Michael Grade brought her to Channel 4 three years later and during her three years at the broadcaster she launched programmes such as The Big Breakfast, The Word and Eurotrash - not to mention the careers of Chris Evans and countless other young presenters, producers, writers and directors.

Wonfor then moved back to ITV, when Granada appointed her as their first woman Director of Programmes. From Coronation Street to Longitude, some of the greatest television shows of the 1990s benefited from her energetic benevolence. She was quickly promoted to joint managing director alongside Jules Burns. As the Granada group expanded, acquiring LWT and then Yorkshire Tyne Tees Television and United, Wonfor's titles grew ever grander - Chair of Granada Production and then Creative Director, with teams across the UK and as far afield as Los Angeles, New York, Sydney and Berlin.

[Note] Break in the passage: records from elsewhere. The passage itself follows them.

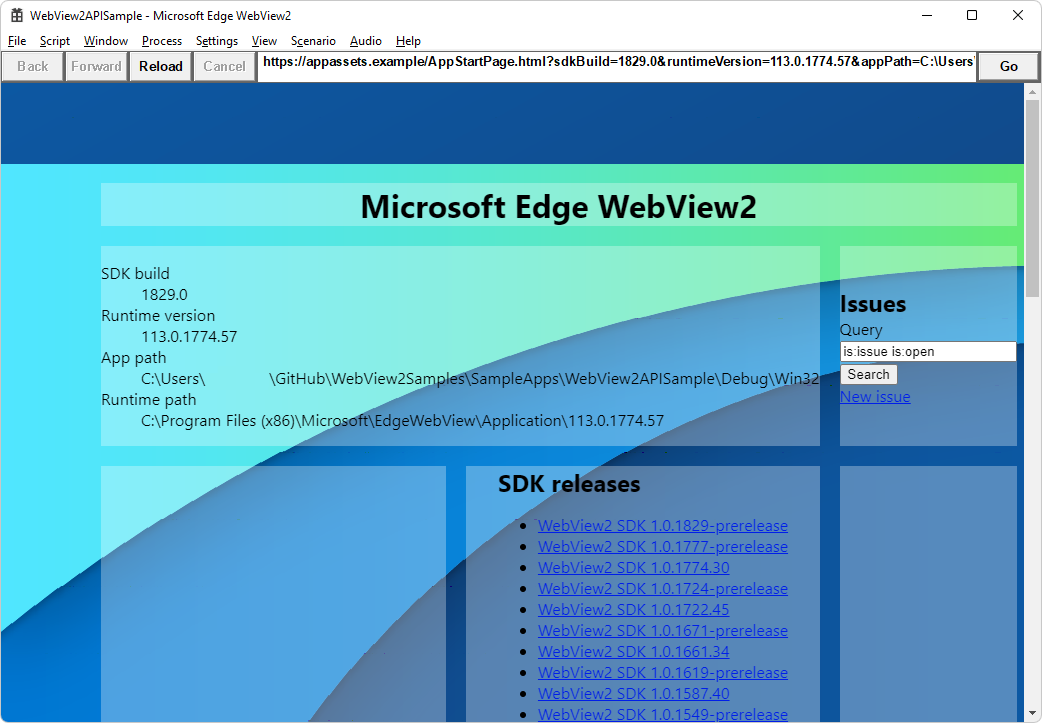The height and width of the screenshot is (723, 1042).
Task: Navigate back to previous page
Action: coord(32,66)
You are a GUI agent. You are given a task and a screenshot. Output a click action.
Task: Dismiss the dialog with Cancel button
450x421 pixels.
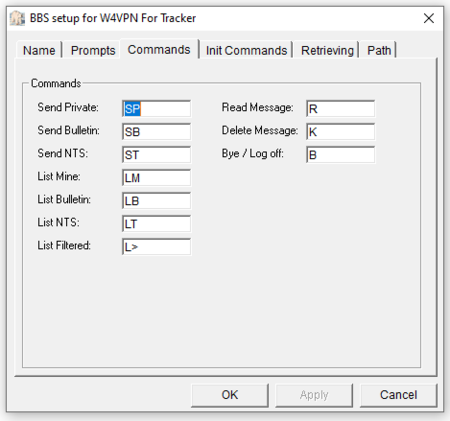[x=398, y=395]
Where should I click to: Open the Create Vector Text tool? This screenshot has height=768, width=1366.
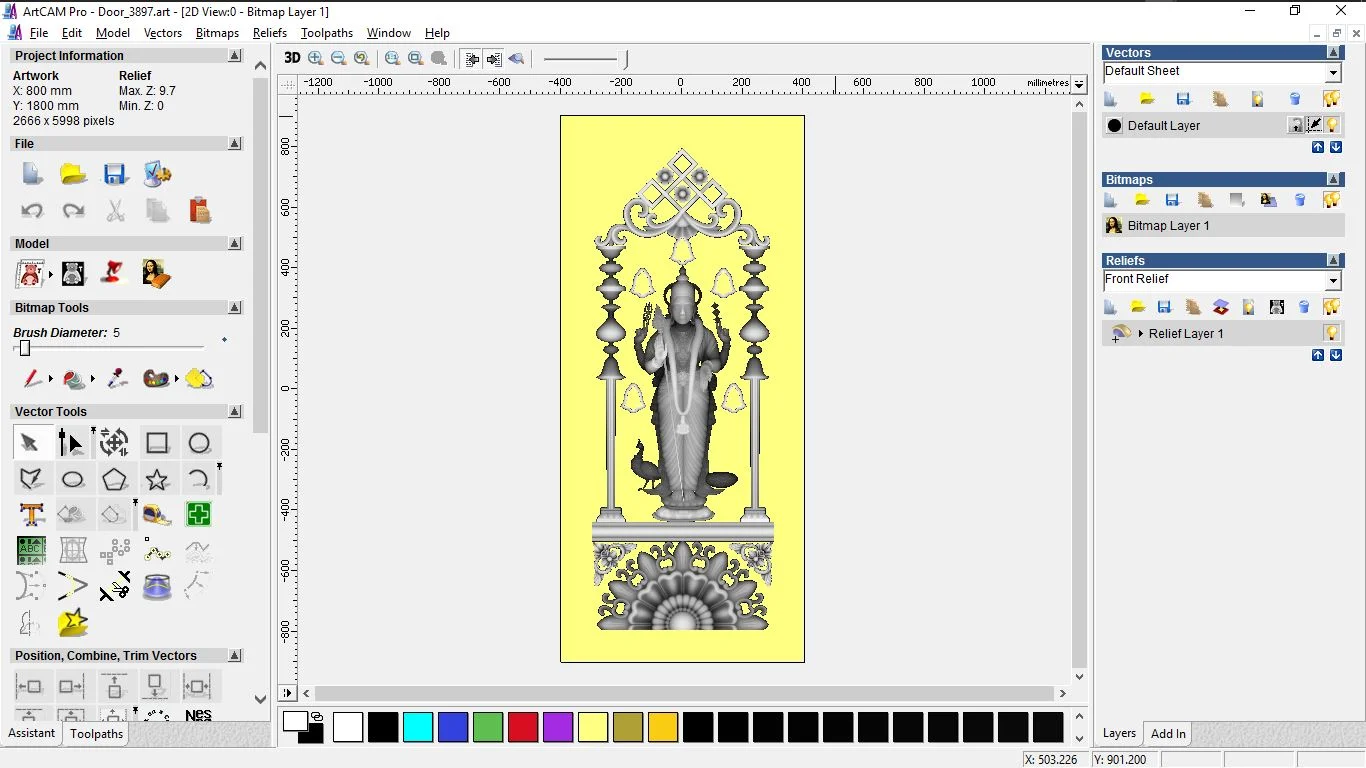click(31, 515)
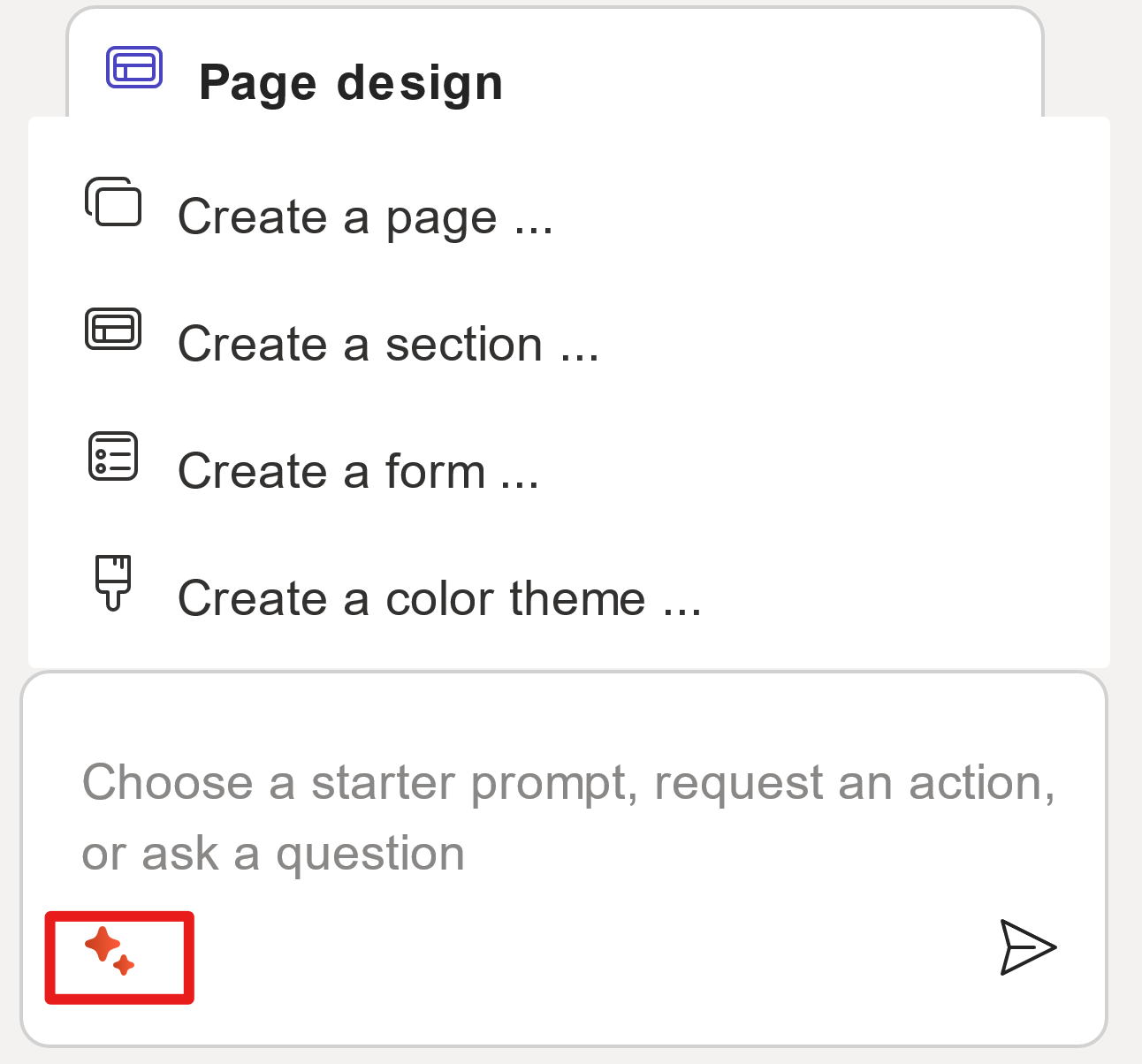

When she took early retirement in 2002 she swept straight into another new independent - Liberty Bell - with the idea that untapped talent in the North-East could kick-start more production outside of London. Together with a former ITV colleague, Stuart Prebble, Wonfor was soon churning out network hits including Grumpy Old Men, Victoria Wood's Big Fat Documentary and the Stella McCartney profile for the BBC.

Wonfor's failing health - a recurrence of the breast cancer she had beaten off eight years earlier - did not prevent her throwing herself behind Newcastle's new writing powerhouse Live Theatre and the screen agency Northern Film and Media. She emerged as a supportive and opinionated non-executive director of Tyne Tees Television and enjoyed sitting down with us to review the best and worst of our output.

She had the best contacts book in British television and would urge the most junior members of staff to "ring Melvyn" or "have a word with Greg". When her daughter Abi came back from a trip to Ethiopia burning with indignation at the plight of its people, Andrea Wonfor picked up the phone to Brendan Foster and persuaded him to stage a version of the Great North Run in the Ethiopian capital. World television coverage followed

Just a few weeks ago Andrea Wonfor and her devoted husband Geoff were in the South of France to see the blessing of the wedding of their daughter Sam. She had told friends the occasion had been her goal during the dark days of blood transfusions and chemotherapy.

A decade ago she starred in a Granada staff production of Stars in their Eyes with Matthew Kelly and various executives and programme heads. The Manchester studio was buzzing when Andrea announced that tonight, Matthew, she was to be the Broadway legend Ethel Merman. The orchestra struck up and Andrea, resplendent in a gravity-defying gown, belted out "There's No Business Like Show Business". She sang it live and the audience erupted in delight and admiration.